TASK BRIEF
Please edit the records that begin at the line containing "You are a computer-use" and stop after the line containing "click(356, 80)", changing "Hazard Perception" to "Road Signs" and leaving everything else as it is. Return only those lines, without the pictures.

ITEMS
################

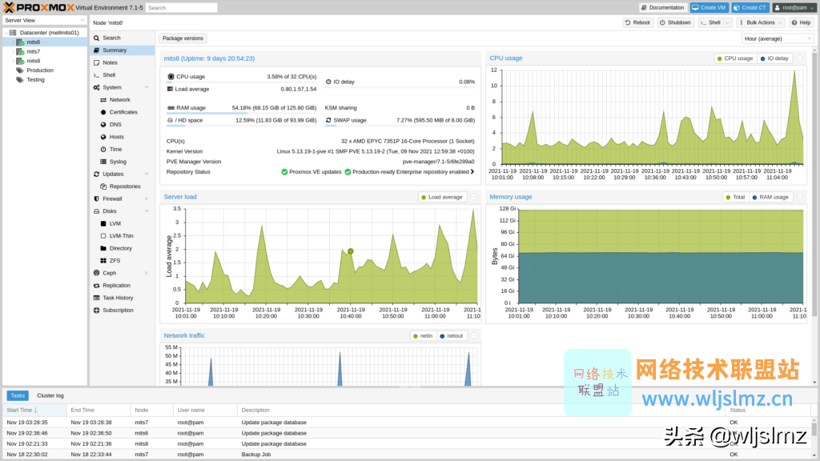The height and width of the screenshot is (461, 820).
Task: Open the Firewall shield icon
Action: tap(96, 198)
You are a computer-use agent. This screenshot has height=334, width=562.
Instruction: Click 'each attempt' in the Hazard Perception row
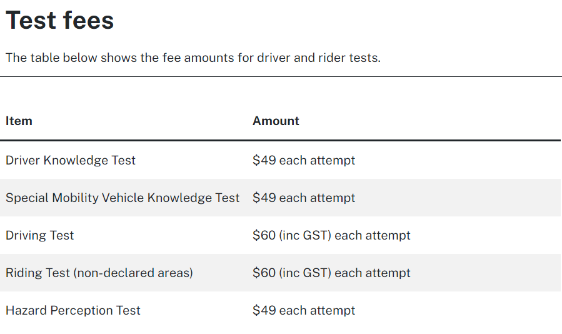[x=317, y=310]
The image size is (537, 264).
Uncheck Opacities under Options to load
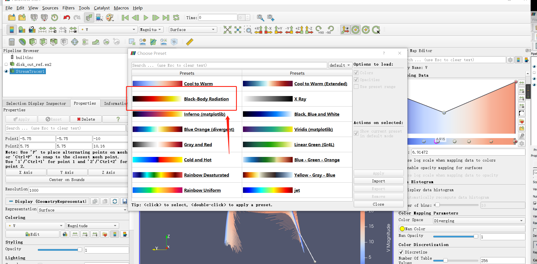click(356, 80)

################

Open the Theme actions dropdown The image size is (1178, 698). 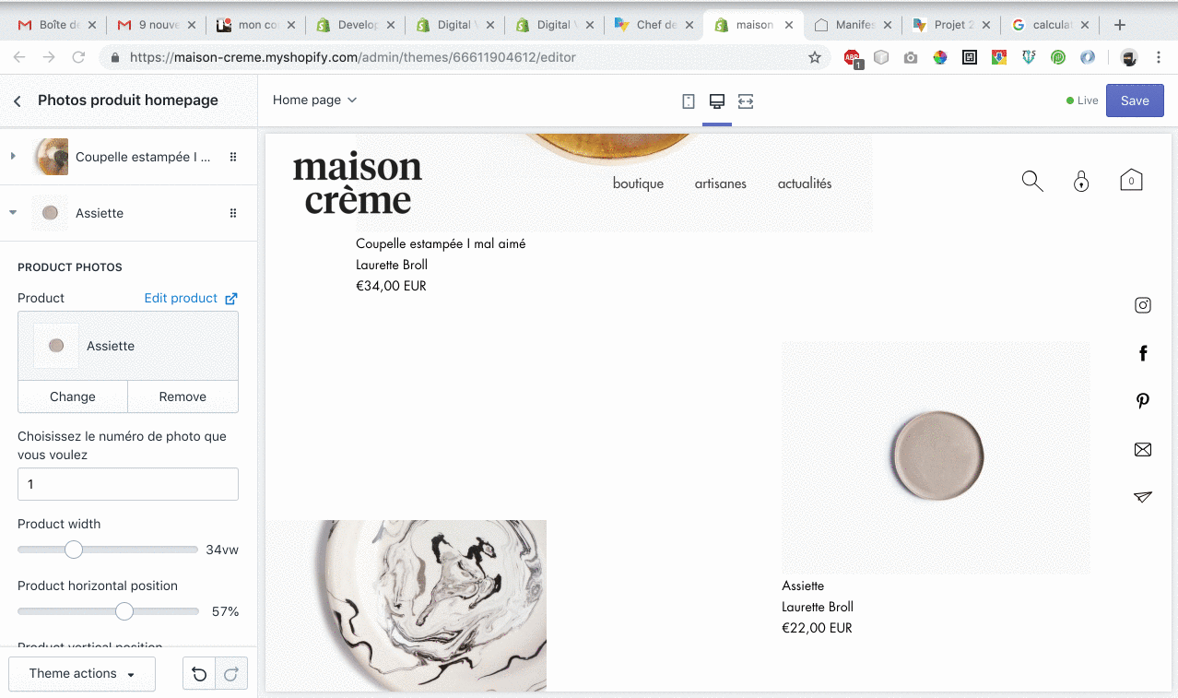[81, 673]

################

REPLY TO THE TASK
You are a computer-use agent. This screenshot has height=334, width=562.
Instruction: Click 'each attempt' in the Road Signs row
[x=317, y=310]
The image size is (537, 264).
Uncheck Opacities under Options to load
click(356, 80)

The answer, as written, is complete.